Philadelphia-based architectural firm recognized for work on Brown Hall

Atkin Olshin Schade Architects Receive AIA-NJ Design Award For Design of Renovations to Princeton University Student Housing Facility

AIA-NJ has recognized Philadelphia, P.A.–based architectural firm Atkin Olshin Schade Architects with a merit award in the built open category in recognition of its design work on David B. Brown Hall at Princeton University.

Located in the heart of the Princeton campus, the century-old brick and granite building serves as a residence hall to approximately 130 upperclassmen. The building was originally designed in the late 19th century in the Renaissance Revival style, and underwent renovations several decades ago.

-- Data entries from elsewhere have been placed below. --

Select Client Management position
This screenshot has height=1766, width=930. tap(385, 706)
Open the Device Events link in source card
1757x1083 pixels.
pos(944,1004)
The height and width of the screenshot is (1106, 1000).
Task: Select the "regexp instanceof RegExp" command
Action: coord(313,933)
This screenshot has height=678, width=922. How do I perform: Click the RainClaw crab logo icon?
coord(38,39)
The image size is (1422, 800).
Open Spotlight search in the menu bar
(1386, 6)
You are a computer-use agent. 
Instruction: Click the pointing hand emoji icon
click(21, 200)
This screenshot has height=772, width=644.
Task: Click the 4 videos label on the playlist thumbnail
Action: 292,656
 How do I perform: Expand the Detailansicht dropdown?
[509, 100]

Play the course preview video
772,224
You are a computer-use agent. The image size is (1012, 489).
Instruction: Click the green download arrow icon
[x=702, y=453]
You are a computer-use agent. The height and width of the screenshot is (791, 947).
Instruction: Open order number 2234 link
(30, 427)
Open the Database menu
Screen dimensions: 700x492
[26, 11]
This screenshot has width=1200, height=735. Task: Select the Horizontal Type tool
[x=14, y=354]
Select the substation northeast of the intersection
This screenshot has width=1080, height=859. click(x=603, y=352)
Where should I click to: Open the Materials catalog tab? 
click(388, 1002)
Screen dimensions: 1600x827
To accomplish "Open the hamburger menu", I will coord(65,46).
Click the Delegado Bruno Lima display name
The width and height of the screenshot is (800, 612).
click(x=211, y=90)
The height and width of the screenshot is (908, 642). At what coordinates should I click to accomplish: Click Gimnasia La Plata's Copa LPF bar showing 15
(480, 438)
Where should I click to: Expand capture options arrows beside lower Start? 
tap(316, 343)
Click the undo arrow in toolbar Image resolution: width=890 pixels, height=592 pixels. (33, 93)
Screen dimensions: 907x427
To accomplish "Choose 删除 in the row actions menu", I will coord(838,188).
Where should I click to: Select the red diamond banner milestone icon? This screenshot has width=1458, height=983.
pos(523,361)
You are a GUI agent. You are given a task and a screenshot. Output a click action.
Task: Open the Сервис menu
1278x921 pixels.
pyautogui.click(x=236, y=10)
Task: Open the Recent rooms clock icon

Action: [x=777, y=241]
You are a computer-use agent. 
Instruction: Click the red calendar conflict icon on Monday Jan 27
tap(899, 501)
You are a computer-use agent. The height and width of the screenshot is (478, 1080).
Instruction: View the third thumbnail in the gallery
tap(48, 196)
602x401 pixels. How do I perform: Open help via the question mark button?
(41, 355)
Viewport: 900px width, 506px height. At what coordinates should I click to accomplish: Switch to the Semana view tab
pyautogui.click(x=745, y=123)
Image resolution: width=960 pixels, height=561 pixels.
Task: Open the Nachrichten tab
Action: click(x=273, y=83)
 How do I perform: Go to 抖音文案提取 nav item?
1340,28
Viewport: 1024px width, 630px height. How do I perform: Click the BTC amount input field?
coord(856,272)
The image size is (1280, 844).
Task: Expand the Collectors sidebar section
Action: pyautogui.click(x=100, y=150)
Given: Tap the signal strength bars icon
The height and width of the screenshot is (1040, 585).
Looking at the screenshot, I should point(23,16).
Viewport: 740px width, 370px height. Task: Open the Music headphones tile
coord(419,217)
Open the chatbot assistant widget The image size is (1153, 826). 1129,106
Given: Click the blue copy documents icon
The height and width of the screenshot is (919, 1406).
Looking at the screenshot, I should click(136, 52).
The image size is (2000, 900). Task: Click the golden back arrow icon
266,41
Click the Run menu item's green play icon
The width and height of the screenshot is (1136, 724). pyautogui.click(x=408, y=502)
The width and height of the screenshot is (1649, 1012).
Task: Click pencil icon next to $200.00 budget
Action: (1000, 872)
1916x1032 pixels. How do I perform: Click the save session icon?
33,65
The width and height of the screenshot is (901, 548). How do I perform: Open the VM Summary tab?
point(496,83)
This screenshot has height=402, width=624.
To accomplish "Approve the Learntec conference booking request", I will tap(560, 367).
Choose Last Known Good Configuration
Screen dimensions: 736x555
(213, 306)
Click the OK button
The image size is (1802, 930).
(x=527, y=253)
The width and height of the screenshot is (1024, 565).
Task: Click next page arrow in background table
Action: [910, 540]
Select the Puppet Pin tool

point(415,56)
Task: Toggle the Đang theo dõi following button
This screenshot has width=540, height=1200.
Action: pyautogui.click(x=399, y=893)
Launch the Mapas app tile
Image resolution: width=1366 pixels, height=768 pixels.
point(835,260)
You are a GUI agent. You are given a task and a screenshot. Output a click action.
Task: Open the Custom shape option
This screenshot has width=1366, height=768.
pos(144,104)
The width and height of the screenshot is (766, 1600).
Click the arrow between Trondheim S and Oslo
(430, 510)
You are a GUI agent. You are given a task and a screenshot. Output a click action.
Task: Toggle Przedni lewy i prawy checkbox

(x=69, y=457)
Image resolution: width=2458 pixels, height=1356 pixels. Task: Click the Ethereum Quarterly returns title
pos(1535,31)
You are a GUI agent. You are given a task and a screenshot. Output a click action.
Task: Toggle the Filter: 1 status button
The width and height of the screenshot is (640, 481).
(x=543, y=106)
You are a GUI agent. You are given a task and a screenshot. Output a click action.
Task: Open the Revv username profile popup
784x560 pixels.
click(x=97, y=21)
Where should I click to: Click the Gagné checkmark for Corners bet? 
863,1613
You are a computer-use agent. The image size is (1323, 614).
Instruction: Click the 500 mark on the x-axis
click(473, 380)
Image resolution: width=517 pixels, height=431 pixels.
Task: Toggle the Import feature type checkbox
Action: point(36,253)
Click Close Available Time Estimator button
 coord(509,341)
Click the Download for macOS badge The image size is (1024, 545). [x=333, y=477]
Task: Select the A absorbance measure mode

Philadelphia-based Atkin Olshin Schade designed the renovation of the four-story structure and the improvements to student amenities. The team also increased accessibility to Brown Hall by adding a southern portal to the courtyard, improving connections to Cuyler Hall, the University Art Museum and other parts of the campus. Complementing the building’s existing design, the south portal mirrors the arched opening at the north side of the building and blends naturally with the existing façade.

“Brown Hall’s new gateway fits seamlessly into the building’s design and aligns with the University’s core aesthetic,” said Kimberly Bunn, AIA, president of AIA-NJ. “Atkin Olshin Schade has helped improve both the appearance of the building and its functionality for students, and their work certainly merits this accolade.”

Brown Hall contains 60 rooms and is newly equipped with renovated bathrooms, a new student laundry facility and trash chutes. Building system upgrades include a new fire alarm system, heating system steam controls and emergency lighting enhancements.

“We are proud of the work we have done to help Princeton University improve one of its key facilities,” said Michael Schade, AIA, LEED, AP BD+C, principal of Atkin Olshin Schade. “The school was intent on enhancing Brown Hall, and we were glad to be a part of the successful project while being able to preserve the building’s rich history.”